In a poor country it is said that some tribes believe that no man is thief; that each man has duty look after himself and his family. It is also said that no man must dishonour or steal from his own tribe. Every tribe that roams and crosses the borders of Afghan and Pakistan they have their own ways and different customs.
The Wazir and the Mahsud tribes they can live happily side by side. The Wazir hunt in packs but the Mahsud they will hunt alone. My father, he tell me of these many tribes who wandered the earth freely, even in the days of his childhood and growing up, but I do not remember them all.

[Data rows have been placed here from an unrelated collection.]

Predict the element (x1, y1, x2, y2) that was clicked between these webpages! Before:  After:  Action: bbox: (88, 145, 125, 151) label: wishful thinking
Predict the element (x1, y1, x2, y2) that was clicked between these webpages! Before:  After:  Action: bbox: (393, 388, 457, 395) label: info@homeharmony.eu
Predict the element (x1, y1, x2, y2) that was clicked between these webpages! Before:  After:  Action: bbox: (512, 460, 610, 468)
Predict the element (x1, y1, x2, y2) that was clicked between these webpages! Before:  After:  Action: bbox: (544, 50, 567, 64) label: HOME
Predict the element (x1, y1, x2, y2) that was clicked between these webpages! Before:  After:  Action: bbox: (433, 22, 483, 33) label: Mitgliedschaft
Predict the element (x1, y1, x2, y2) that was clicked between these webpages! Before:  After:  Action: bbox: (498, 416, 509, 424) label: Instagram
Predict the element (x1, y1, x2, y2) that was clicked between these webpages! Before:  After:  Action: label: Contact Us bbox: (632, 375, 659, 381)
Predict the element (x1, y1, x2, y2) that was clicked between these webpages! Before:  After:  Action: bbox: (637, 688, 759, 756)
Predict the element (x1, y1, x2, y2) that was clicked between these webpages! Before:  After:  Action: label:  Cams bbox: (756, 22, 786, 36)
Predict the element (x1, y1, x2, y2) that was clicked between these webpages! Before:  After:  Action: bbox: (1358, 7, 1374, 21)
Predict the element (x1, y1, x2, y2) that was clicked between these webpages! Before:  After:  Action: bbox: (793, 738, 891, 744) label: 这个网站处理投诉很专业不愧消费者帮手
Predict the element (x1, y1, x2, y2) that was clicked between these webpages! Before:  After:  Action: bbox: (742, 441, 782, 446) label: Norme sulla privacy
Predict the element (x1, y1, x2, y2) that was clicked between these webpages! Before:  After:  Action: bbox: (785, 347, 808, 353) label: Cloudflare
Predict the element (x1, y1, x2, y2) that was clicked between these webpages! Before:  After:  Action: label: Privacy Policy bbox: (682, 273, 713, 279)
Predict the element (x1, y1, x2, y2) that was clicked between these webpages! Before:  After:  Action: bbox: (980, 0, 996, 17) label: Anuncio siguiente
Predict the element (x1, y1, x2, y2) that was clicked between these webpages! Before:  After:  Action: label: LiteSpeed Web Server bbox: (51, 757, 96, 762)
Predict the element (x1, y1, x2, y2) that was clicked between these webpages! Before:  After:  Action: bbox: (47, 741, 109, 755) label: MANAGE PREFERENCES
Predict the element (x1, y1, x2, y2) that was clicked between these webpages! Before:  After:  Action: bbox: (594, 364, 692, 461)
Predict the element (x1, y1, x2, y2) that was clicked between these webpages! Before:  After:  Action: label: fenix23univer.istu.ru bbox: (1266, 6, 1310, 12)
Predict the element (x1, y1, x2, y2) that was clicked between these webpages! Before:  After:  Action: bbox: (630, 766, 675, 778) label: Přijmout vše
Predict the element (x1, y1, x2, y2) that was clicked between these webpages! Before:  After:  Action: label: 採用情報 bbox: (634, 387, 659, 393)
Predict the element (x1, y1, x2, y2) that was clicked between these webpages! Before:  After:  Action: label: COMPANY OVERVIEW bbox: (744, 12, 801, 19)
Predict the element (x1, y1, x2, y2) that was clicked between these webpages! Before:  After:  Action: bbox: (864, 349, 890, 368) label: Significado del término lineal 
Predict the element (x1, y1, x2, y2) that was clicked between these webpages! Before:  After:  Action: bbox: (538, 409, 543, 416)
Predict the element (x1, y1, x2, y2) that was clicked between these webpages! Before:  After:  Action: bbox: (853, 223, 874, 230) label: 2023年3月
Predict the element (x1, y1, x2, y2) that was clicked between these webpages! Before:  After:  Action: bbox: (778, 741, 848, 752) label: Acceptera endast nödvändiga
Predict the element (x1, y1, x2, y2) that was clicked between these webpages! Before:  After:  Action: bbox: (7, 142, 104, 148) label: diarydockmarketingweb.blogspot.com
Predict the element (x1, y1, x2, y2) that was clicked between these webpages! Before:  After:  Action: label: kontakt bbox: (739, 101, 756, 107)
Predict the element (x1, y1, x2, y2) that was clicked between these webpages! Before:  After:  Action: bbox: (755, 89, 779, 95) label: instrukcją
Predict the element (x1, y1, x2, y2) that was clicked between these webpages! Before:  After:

Once there were the Siahpads from Killa Kund. There were Mangals, which are a Brahui tribe of Baluchistan. A Baluch tribesman he was very fierce. There were also the ‘foot’ people, the Pawindahs.
The largest tribe was the Kharot tribe. They numbered millions. They travel in huge caravans of sheeps and herds of camels. These are restless peoples who never cease moving from place to place to find work and sweet grazing for their cattle. As soon as grazing is finished, they move on to another place.
My father, he tell me this story. With the coming of one spring a huge caravan of peoples of the Kharot tribe start back for the highlands. The caravans they are piled with food and provisions that the peoples had brought with money from working and trading. The men, women, and childrens of this tribe are happy because they have bought bright cloth and small jewels for themselves. Indeed, it has been a good summer for them.